Повесть о Пашке
- Да кто? Пашка, что ли? - сощурив глаз, пытаясь разглядеть топающую быстрым шагом фигуру, спросила другая женщина. В окне магазина промелькнула фигура подтянутого, хорошо сложенного мужчины средних лет с начинающими проявляться признаками сытой, спокойной семейной жизни в телосложении…
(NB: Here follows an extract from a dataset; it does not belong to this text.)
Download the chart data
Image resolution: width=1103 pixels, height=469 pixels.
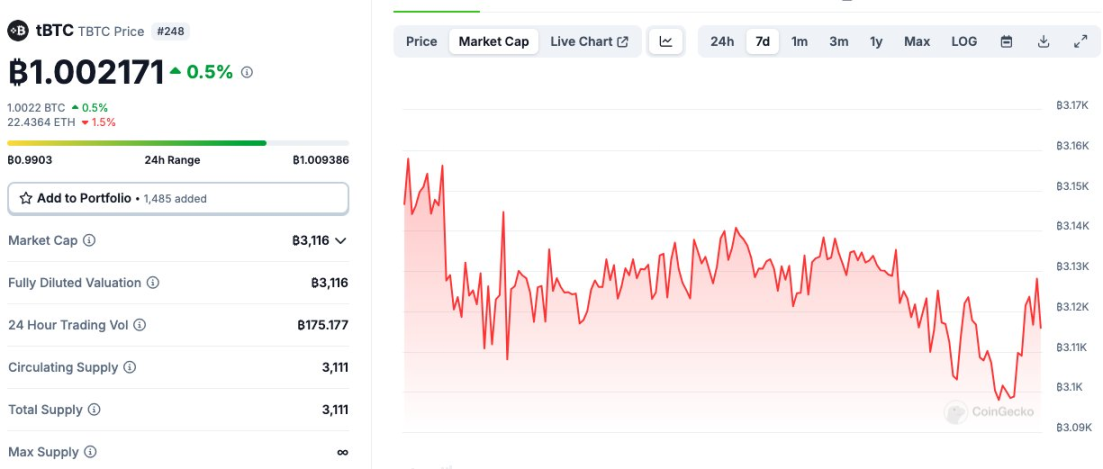pos(1044,42)
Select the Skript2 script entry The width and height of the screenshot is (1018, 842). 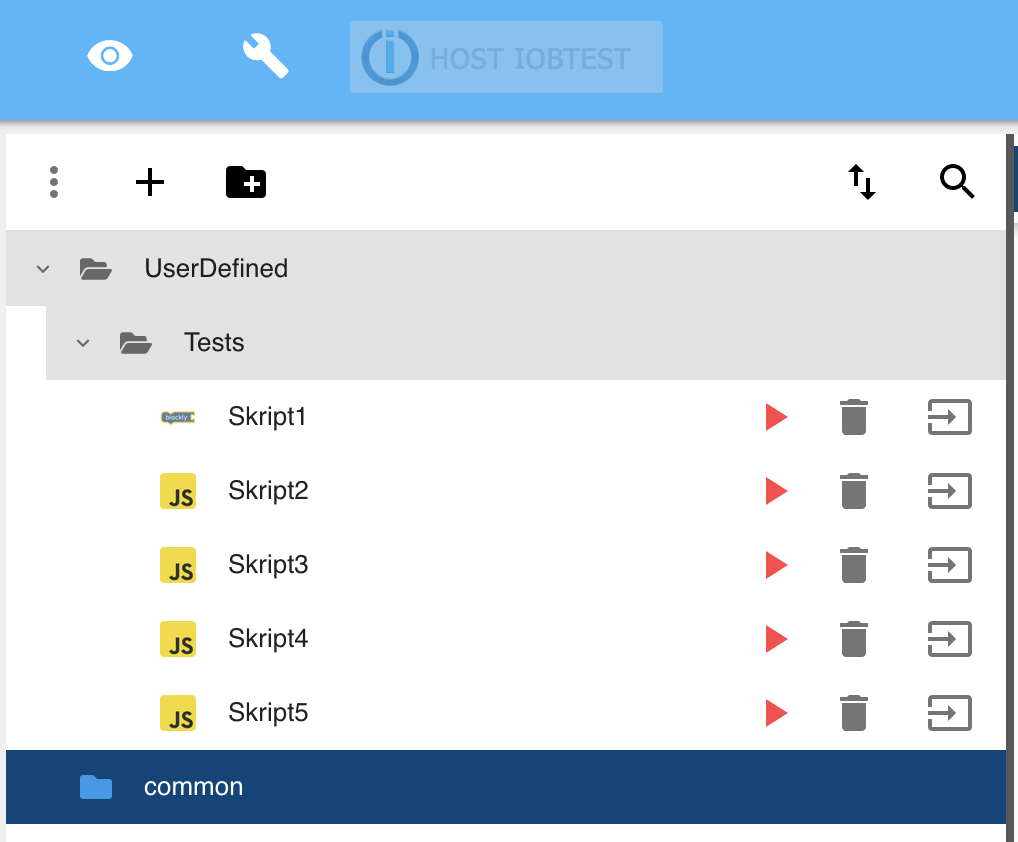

- Свою, наверное, опять побежал встречать с работы. Идти два шага, а он все бегает, как будто она заблудится… - грустно ухмыльнулась М., очевидно, вспомнив свою молодость, работу, детей, хозяйство, как было трудно, голодно, и про встречания и провожания речи не могло и быть, да и когда? Ведь она все свое время, всю себя отдавала мужу, детям, коровам и колхозу…
Был день, как всегда в этих краях, солнечный и яркий. В магазине, единственном на хуторе, где давали продукты под запись, до зарплаты, толпился народ. Шла праздничная пасхальная неделя.
Пашка торопливым шагом направлялся к небольшому двухэтажному зданию, где располагалась местная администрация, встретить жену с работы. «Ох же ты, уже ровно четыре, сейчас будет топотать, что ждать пришлось меня… ну ничего, - думал он, - я ей мороженое куплю, ее любимое, долго не сможет бурчать». Обычно, когда Светлана выплывала из своей конторы с деловым видом, полным уверенности в своей неотразимости, он уже висел на невысоком декоративном заборе конторы и приветливо здоровался с выходящими. «Ты чего копаешься всегда? – нахмурившись, спросила Светка, выплывая из дверей здания. – Опять, что ли, мылся-брился-наряжался, чтобы пройтись пять минут со мной по центру?» – ядовито бросила она. На что Пашка хотел было сказать, что он только что вылез из парника, куда высадил несметное количество рассады, весь потный и в земле по уши, и хотел было прыгнуть в душ, но там, как всегда, было занято Колькой, седьмым ребенком в их семье, у которого снова разыгрался понос, очевидно, от очередного опробованного им на вкус червячка, и что она, Светка, первая же заверещала бы, что от него пахнет потом, и лоб грязный, и как он посмел в таком виде прийти за ней, когда кругом люди, и что ей за него неловко… Но Пашка был мудрым, пережившим не по годам тяжелые жизненные испытания человеком, и потому просто приобнял свою Светку и тихонечко прошептал ей на ушко: «Пойдем в магазин, купим тебе твою любимую морожку, сегодня Якубович по телеку, посидим, отдохнем, ноги свесим с дивана».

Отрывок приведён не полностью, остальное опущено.